Em 25 de outubro de 1996, às 17h, a sirene parou de soar, mas a comunidade ficou insatisfeita com essa decisão. Após manifestações populares, a sirene foi reativada em 1º de setembro de 2000. Atualmente, o apito pode ser ouvido dez vezes ao dia: 6h30, 6h45, 6h55, 7h, 10h55, 11h, 12h15, 12h30, 16h55 e 17h, além de ocasiões extraordinárias como os falecimentos de trabalhadores da ferrovia. Durante a pandemia da covid-19, em 2021, a sirene foi utilizada para marcar o toque de recolher necessário à época para a garantia do distanciamento físico e prevenção à epidemia. A partir de um decreto municipal, de 2019, o toque da sirene das oficinas da Rede Ferroviária foi registrado como patrimônio cultural imaterial de Divinópolis.

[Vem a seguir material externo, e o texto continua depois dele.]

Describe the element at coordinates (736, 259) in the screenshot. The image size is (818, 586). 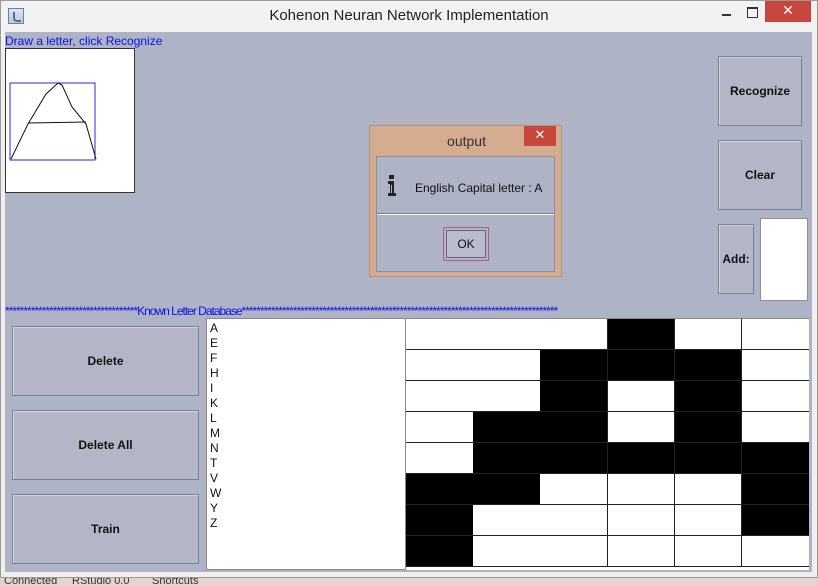
I see `add-button: Add:` at that location.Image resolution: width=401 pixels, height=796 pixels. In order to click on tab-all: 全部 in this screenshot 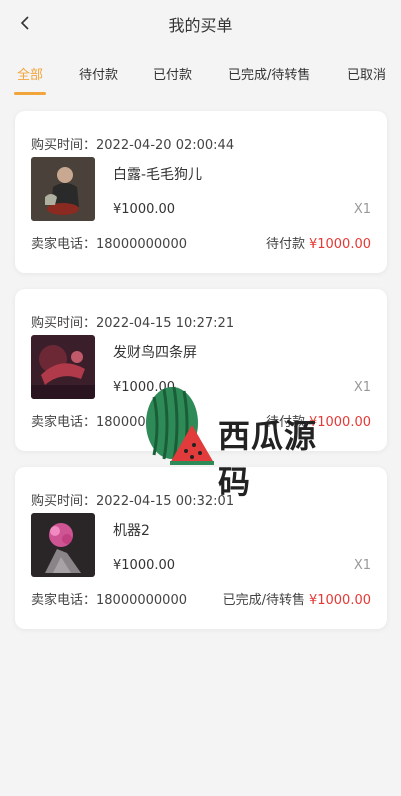, I will do `click(30, 74)`.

“Eu ficava nervoso, ficava triste quando ouvia o apito tocar pra ir embora pra casa. Eu queria sempre continuar no trabalho pra ver o resultado pronto o quanto antes.”

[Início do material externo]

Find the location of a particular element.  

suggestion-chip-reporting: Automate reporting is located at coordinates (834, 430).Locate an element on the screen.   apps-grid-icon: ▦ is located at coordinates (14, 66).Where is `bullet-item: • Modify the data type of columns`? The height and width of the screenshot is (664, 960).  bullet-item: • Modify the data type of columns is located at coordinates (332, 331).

Depoimento de Henrique Dimas, supervisor de caldeiraria aposentado.
“Meu marido Ary até hoje se emociona toda vez que escuta o apito. Várias vezes o vejo com os olhos marejados ao ouvir o soar constante. No nosso casamento, sem ninguém combinar nada, assim que a cerimônia acabou, a ferrovia apitou e nos beijamos ao som do apito do trem.”
Depoimento de Letícia Alvarenga, esposa de Ary Alvarenga, mecânico aposentado.
Casa de Milagres de Divinópolis
Conhecida como uma das maiores e mais bem montadas em toda a América do Sul, as oficinas, também chamadas de “Casa de Milagres”, foram amplamente reconhecidas pela produção de rodas inteiriças em ferro fundido regelado, com ênfase no ano de 1940, em que foram produzidas 416 rodas de alta resistência. Nesse processo de fabricação das rodas, os ferroviários criaram uma técnica própria que passou a ser utilizada por diversos outros setores industriais.
“Já fui operador de guindaste de locomotiva e responsável pela equipe de socorro de Divinópolis. Nós ganhamos reconhecimento como a melhor equipe de socorro do país.”
Depoimento do ferroviário aposentado Mário Paixão.